▶ [CONSEGNA 1]:
Trascrivi dal brano sui danni da cose in custodia il passo che va da "Il danneggiato non" fino a "delle strade pubbliche.".
▶ [CONSEGNA 2]:
Secondo il brano, che cosa il danneggiato non è tenuto a provare?

▶ [BRANO]:

Il giudizio sulla pericolosità delle cose inerti deve essere, dunque, condotto alla stregua di un modello relazionale, in base al quale la cosa venga considerata nel suo normale interagire con il contesto dato, sicché una cosa inerte in tanto può ritenersi pericolosa in quanto determini un alto rischio di pregiudizio nel contesto di normale interazione con la realtà circostante, da intendersi con riferimento non esclusivo a comportamenti sempre assolutamente rispettosi della prescrizione di legge ma anche a quelli in qualche modo incauti (v. Cass. n. 6306/2013).

Oltre che dal dinamismo intrinseco della cosa (si pensi al ramo distaccatosi improvvisamente dall'albero), l'evento pregiudizievole può anche essere cagionato dall'insorgere e dallo svilupparsi in essa di un agente dannoso, ancorché innescato o provocato da elementi esterni (si pensi al pavimento reso scivoloso da una sostanza accidentalmente cadutavi o all'incendio sviluppatosi nel terreno), sempre che la cosa, combinandosi con l'elemento esterno, divenga la causa o la concausa del danno (per Cass. III, n. 17471/2007, il proprietario di un fondo dal quale si propaga un incendio che si diffonde nel fondo limitrofo, invadendolo, è responsabile, qualora non dimostri il caso fortuito, non essendo la responsabilità esclusa per la presenza di legna nel fosso di scolo del fondo dell'attrice e non rilevando che, in ipotesi, l'incendio avesse avuto inizio in un diverso fondo e abbia poi invaso il fondo del convenuto e, successivamente, quello dell'attore; vd. anche Cass. III, n. 2962/2011).

Il danneggiato non è invece tenuto a provare anche la sussistenza dell'insidia o trabocchetto, né la condotta omissiva o commissiva del custode (v. Cass. III, n. 4234/2009). Come recentemente riconosciuto dalla Suprema Corte, l'insidia o trabocchetto non è un elemento costitutivo dell'illecito aquiliano, in quanto non previsto dalla norma generale ex art. 2043 c.c. né da quella speciale di cui all'art. 2051 c.c. (v. Cass. n. 6767/2001), bensì è frutto di un'interpretazione giurisprudenziale (Cass. n. 6767/2005; Cass. n. 10131/2003) che può dirsi ormai superata, sebbene talvolta riecheggiante in qualche pronuncia, specie in materia di responsabilità della P.A. per i danni causati dallo stato delle strade pubbliche.

Sotto il profilo processuale, non è consentito all'attore modificare nel corso del giudizio l'iniziale allegazione concernente l'elemento intrinseco o estrinseco, idoneo a radicare il nesso eziologico tra la res e il danno. Tuttavia, qualora l'istruttoria faccia emergere altre condizioni di pericolosità che si pongano quale mere specificazioni della domanda, esse potranno essere esaminate dal Giudice, non integrando un fatto costitutivo nuovo (Cass. n. 6677/2011).

▶ [DATI]:
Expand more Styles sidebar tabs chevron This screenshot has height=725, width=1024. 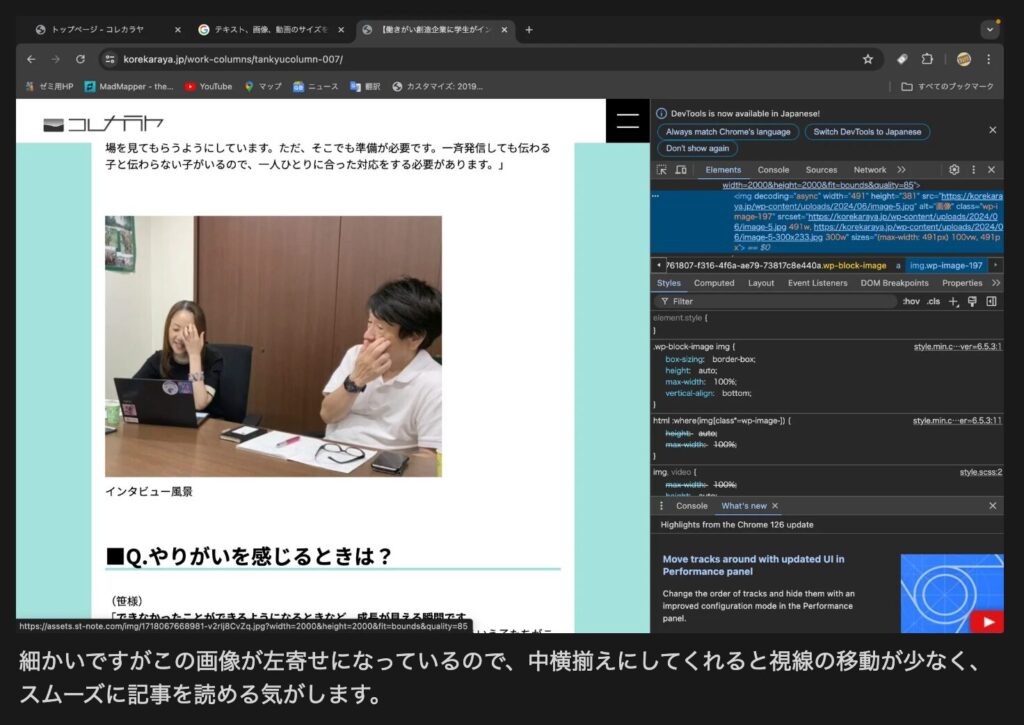(x=995, y=283)
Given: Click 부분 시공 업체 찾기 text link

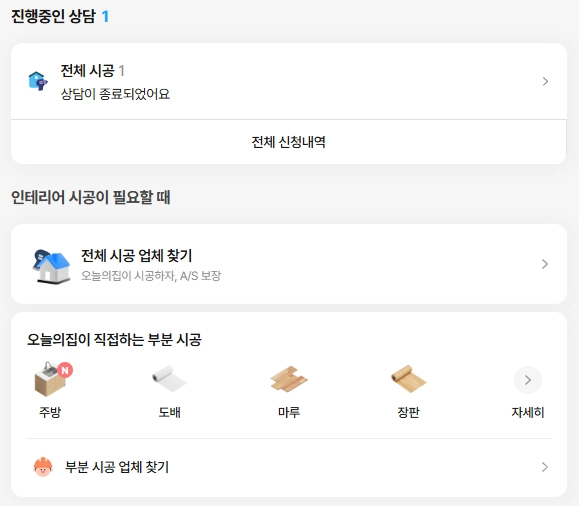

▶ [SPAZIO RISPOSTA 1]:
Il danneggiato non è invece tenuto a provare anche la sussistenza dell'insidia o trabocchetto, né la condotta omissiva o commissiva del custode (v. Cass. III, n. 4234/2009). Come recentemente riconosciuto dalla Suprema Corte, l'insidia o trabocchetto non è un elemento costitutivo dell'illecito aquiliano, in quanto non previsto dalla norma generale ex art. 2043 c.c. né da quella speciale di cui all'art. 2051 c.c. (v. Cass. n. 6767/2001), bensì è frutto di un'interpretazione giurisprudenziale (Cass. n. 6767/2005; Cass. n. 10131/2003) che può dirsi ormai superata, sebbene talvolta riecheggiante in qualche pronuncia, specie in materia di responsabilità della P.A. per i danni causati dallo stato delle strade pubbliche.

▶ [SPAZIO RISPOSTA 2]:
La sussistenza dell'insidia o trabocchetto e la condotta omissiva o commissiva del custode.